DOCUMENT SOURCE:

──────

Discussion générale Article 9 – OUIPUB

Pierre-Yves BOURNAZEL (Agir ensemble)

Chaque année c’est près de 18 milliards d’imprimés qui transitent dans nos boîtes aux lettres, soit 800 000 tonnes de papiers, une moyenne de 30 kilos annuels par foyer. La distribution de prospectus publicitaires est un non-sens écologique. La fabrication de papier est très consommatrice d’eau, d’énergie et favorise la déforestation. Ces prospectus sont lus par moins de 15% des destinataires, cette méthode semble ainsi d’un point de vue commercial, inopérante. Nous sommes donc totalement favorables à inverser le dispositif Stop Pub en créant un dispositif “Pub accepté”. En interdisant la distribution directe à domicile d’imprimés papiers non sollicités, si l’autorisation de les recevoir n’est pas expressément affichée par la position sur le dispositif destiné à la réception du courrier d’une mention clairement visible, indiquant cette autorisation. Dès 2018, j’avais demandé à la Ville de Paris d’agro localement et de mieux lutter contre la distribution des prospectus dans les boîtes aux lettres des parisiennes et des parisiens et sur les véhicules au travers d’un vœu au Conseil de Paris. J’avais proposé un amendement en ce sens lors de l’examen du projet de loi relatif à la lutte contre le gaspillage et à l’économie circulaire en décembre 2019. Notre groupe se réjouit donc que le gouvernement ait décidé d’avancer sur ce sujet essentiel, nous voterons donc en faveur de cet article.

Thibault Bazin (LR)

J’ai l’impression d’habiter un autre pays que mon collègue qui est à Paris mais je comprends qu’il n’a pas de problème de réseaux, que toute la vie peut être 3.0 ou 10.0. Mais mes réalités numériques ne sont pas les mêmes pour tout le monde et nous avons un risque de fracture territoriale et un risque de fracture sociale. Je voudrais vous parler de l’enjeu de l’emploi à travers cela. Derrière cet article, il y a beaucoup d’emplois en jeu, de personnes dans nos territoires qui participent à ces filières de distribution, de conception et d’impressions. Ces emplois touchent le plus souvent des personnes en précarité qui ont besoin de ces compléments de revenus, j’y suis très sensible. J’ai échangé avec eux dans ma circonscription, derrière cette distribution, c’est plusieurs milliers d’emplois en jeu et je pense qu’il faut être très prudent lorsqu’on évoque cet article de manière à ne pas aggraver des fractures territoriales, numériques, sociales puisqu’un certain nombre de nos concitoyens dans nos territoires y sont attachés et des emplois où ces personnes n’arriveront pas à obtenir un autre emploi aussi facilement. 

Réponse des rapporteurs et de la ministre sur les amendements de suppression : 

Aurore Bergé (LREM), rapporteure

Sur l’Article 9, je reste constante quels que soient les amendements de suppression sur les articles. Je reste défavorable aux amendements de suppression qui viendraient envoyer un signal négatif par rapport aux ambitions qui sont celles de ce projet de loi. Il y a un certain nombre d’éléments présentés dans ce projet de loi, vous ne pouvez pas nous dire d’un côté, il faut reprendre les propositions telles qu’elles ont été formulées et quand on les reprend, on nous dit qu’il ne fallait en fait pas toutes les reprendre. il faut garder une certaine cohérence et je la garde personnellement.

──────

CONSIGNES DE L'EXERCICE:
• A. Recopiez fidèlement le passage du débat sur l'article 9 qui commence par les mots « Sur l’Article 9, je » et se termine par « la garde personnellement. ».
• B. Reformulez sous forme de liste le paragraphe du débat sur l'article 9 qui commence par « Chaque année c'est près de 18 milliards d'imprimés », en conservant ses faits essentiels.
• C. Poursuivez le débat sur l'article 9 à la suite de sa dernière phrase.

EXTRAITS DE DONNÉES:

──────

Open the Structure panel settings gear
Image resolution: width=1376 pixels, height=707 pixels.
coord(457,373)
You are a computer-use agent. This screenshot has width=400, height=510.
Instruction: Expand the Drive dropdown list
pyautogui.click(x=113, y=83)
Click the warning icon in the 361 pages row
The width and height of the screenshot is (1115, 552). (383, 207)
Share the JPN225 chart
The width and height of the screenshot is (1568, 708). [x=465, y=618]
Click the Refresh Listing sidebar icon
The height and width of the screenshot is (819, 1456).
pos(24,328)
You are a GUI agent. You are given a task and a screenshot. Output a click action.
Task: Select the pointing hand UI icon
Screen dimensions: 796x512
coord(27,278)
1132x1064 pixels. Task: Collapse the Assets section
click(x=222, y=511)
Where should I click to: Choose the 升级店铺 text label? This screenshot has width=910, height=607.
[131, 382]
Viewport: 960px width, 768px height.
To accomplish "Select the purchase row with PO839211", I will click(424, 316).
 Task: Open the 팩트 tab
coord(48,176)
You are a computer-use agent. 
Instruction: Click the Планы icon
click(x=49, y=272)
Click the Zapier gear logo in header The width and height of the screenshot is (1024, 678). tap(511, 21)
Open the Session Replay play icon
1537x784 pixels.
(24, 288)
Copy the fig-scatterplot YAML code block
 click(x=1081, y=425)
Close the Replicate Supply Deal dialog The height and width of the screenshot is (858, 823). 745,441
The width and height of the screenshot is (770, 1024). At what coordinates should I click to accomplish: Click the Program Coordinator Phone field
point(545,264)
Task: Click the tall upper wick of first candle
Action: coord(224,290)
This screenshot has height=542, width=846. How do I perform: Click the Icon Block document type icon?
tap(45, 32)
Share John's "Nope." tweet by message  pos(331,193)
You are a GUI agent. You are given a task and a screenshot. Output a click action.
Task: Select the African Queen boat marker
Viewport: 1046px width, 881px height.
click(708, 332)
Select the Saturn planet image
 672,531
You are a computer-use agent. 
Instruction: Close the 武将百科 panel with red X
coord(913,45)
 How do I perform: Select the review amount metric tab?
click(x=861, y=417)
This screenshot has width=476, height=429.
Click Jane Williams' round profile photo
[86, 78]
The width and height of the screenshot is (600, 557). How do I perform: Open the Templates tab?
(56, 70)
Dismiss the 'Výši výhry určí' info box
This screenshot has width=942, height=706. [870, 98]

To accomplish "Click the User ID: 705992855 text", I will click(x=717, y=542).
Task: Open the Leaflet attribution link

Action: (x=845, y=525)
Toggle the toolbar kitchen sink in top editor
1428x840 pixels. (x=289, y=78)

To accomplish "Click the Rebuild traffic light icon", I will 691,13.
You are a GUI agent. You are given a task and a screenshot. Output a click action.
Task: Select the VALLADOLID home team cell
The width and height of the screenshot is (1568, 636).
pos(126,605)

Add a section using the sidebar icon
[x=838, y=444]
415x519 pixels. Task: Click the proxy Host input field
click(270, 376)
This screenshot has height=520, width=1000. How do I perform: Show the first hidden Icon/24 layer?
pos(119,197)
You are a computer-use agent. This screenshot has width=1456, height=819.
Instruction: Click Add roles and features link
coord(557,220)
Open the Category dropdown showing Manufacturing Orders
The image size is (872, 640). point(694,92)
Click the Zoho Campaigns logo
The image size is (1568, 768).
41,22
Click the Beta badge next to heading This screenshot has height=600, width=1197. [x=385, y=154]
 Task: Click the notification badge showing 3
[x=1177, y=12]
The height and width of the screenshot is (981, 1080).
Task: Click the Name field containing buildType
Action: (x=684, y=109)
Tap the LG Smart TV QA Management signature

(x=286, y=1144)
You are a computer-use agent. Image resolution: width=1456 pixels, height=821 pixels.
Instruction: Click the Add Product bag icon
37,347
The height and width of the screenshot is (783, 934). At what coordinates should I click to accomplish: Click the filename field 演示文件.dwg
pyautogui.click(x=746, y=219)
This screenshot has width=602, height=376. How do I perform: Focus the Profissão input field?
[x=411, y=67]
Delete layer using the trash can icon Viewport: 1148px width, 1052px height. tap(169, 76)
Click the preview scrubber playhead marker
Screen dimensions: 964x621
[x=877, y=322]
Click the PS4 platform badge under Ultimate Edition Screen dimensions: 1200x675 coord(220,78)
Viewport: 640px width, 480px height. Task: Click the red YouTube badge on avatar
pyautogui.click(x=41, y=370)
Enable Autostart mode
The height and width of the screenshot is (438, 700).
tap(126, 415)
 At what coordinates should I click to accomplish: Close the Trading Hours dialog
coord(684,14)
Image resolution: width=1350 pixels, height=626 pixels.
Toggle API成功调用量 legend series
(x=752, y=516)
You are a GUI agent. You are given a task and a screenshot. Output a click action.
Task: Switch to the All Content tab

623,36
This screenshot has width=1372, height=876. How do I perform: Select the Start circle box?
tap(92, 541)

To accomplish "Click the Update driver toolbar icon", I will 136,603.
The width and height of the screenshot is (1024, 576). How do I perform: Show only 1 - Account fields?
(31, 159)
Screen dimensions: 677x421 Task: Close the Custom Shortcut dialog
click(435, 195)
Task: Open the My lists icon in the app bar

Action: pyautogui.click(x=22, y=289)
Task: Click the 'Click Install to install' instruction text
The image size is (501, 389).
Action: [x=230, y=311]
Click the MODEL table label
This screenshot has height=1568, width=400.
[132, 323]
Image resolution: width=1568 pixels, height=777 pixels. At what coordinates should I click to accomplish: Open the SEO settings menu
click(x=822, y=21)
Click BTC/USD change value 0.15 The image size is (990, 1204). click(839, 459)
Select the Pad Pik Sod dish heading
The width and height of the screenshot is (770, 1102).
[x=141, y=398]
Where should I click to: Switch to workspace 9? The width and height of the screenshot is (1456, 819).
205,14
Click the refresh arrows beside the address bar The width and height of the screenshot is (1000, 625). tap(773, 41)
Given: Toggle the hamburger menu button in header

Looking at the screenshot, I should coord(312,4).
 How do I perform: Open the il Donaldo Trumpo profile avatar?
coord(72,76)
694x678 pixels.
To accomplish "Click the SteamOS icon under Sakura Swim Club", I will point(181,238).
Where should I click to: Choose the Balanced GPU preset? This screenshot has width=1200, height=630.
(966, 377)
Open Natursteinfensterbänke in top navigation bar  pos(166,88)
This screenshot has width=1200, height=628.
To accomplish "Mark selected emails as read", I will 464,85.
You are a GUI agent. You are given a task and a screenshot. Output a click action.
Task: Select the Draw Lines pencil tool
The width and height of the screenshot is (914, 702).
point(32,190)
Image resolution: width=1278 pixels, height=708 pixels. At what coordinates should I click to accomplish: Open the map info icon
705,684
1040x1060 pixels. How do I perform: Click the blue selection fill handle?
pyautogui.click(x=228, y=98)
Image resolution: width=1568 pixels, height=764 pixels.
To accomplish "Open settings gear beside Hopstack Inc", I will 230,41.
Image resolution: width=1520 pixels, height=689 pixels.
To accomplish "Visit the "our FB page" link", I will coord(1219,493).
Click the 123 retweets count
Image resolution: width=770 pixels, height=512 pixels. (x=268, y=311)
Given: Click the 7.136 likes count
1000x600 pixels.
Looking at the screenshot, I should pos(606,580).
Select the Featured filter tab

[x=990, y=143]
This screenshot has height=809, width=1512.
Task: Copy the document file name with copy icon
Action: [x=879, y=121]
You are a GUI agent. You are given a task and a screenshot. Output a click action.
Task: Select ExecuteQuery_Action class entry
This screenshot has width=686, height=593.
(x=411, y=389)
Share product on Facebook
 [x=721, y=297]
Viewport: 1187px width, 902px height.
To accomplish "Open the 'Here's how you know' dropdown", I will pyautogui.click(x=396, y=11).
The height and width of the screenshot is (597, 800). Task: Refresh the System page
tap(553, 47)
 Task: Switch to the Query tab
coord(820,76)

──────

RÉPONSES ATTENDUES:
• A.
Sur l’Article 9, je reste constante quels que soient les amendements de suppression sur les articles. Je reste défavorable aux amendements de suppression qui viendraient envoyer un signal négatif par rapport aux ambitions qui sont celles de ce projet de loi. Il y a un certain nombre d’éléments présentés dans ce projet de loi, vous ne pouvez pas nous dire d’un côté, il faut reprendre les propositions telles qu’elles ont été formulées et quand on les reprend, on nous dit qu’il ne fallait en fait pas toutes les reprendre. il faut garder une certaine cohérence et je la garde personnellement.

• B.
- Chaque année, près de 18 milliards d'imprimés, soit 800 000 tonnes de papier, transitent par les boîtes aux lettres, en moyenne 30 kilos par foyer.
- La distribution de prospectus publicitaires est qualifiée de non-sens écologique. La fabrication du papier consomme beaucoup d'eau et d'énergie et favorise la déforestation.
- Moins de 15 % des destinataires lisent ces prospectus, ce qui rend la méthode apparemment inopérante sur le plan commercial.
- Le groupe est favorable à l'inversion du dispositif Stop Pub par la création d'un dispositif « Pub accepté ». Il s'agit d'interdire la distribution à domicile d'imprimés papier non sollicités, sauf mention d'autorisation clairement visible sur la boîte aux lettres.
- Dès 2018, Pierre-Yves Bournazel avait demandé à la Ville de Paris, par un vœu au Conseil de Paris, de mieux lutter contre la distribution de prospectus dans les boîtes aux lettres et sur les véhicules.
- En décembre 2019, il avait proposé un amendement en ce sens lors de l'examen du projet de loi relatif à la lutte contre le gaspillage et à l'économie circulaire.
- Le groupe se réjouit de l'avancée du gouvernement sur ce sujet et votera en faveur de l'article.

• C.
Sur le fond, les inquiétudes que vous évoquez, nous n’y avons pas été insensibles, c’est la raison pour laquelle nous avons procédé avec la ministre à un certain nombre d’ajustements de modifications de l’article 9 lors de l’examen en commission spéciale. Plusieurs ajustements ont été réalisés, le premier est de prévoir une faculté qui sera ouverte au maire, toujours dans le cadre d’une expérimentation, de prévoir des exemptions. vous avez cité des exemples de certains secteurs d’activités, si un maire considère que sur son territoire il faut restreindre ce type d’imprimés commerciaux mais que pour autant il ne faudrait nuire aux petits commerçants locaux, il pourra dire l’arrêt des imprimés publicitaires sauf pour ces secteurs.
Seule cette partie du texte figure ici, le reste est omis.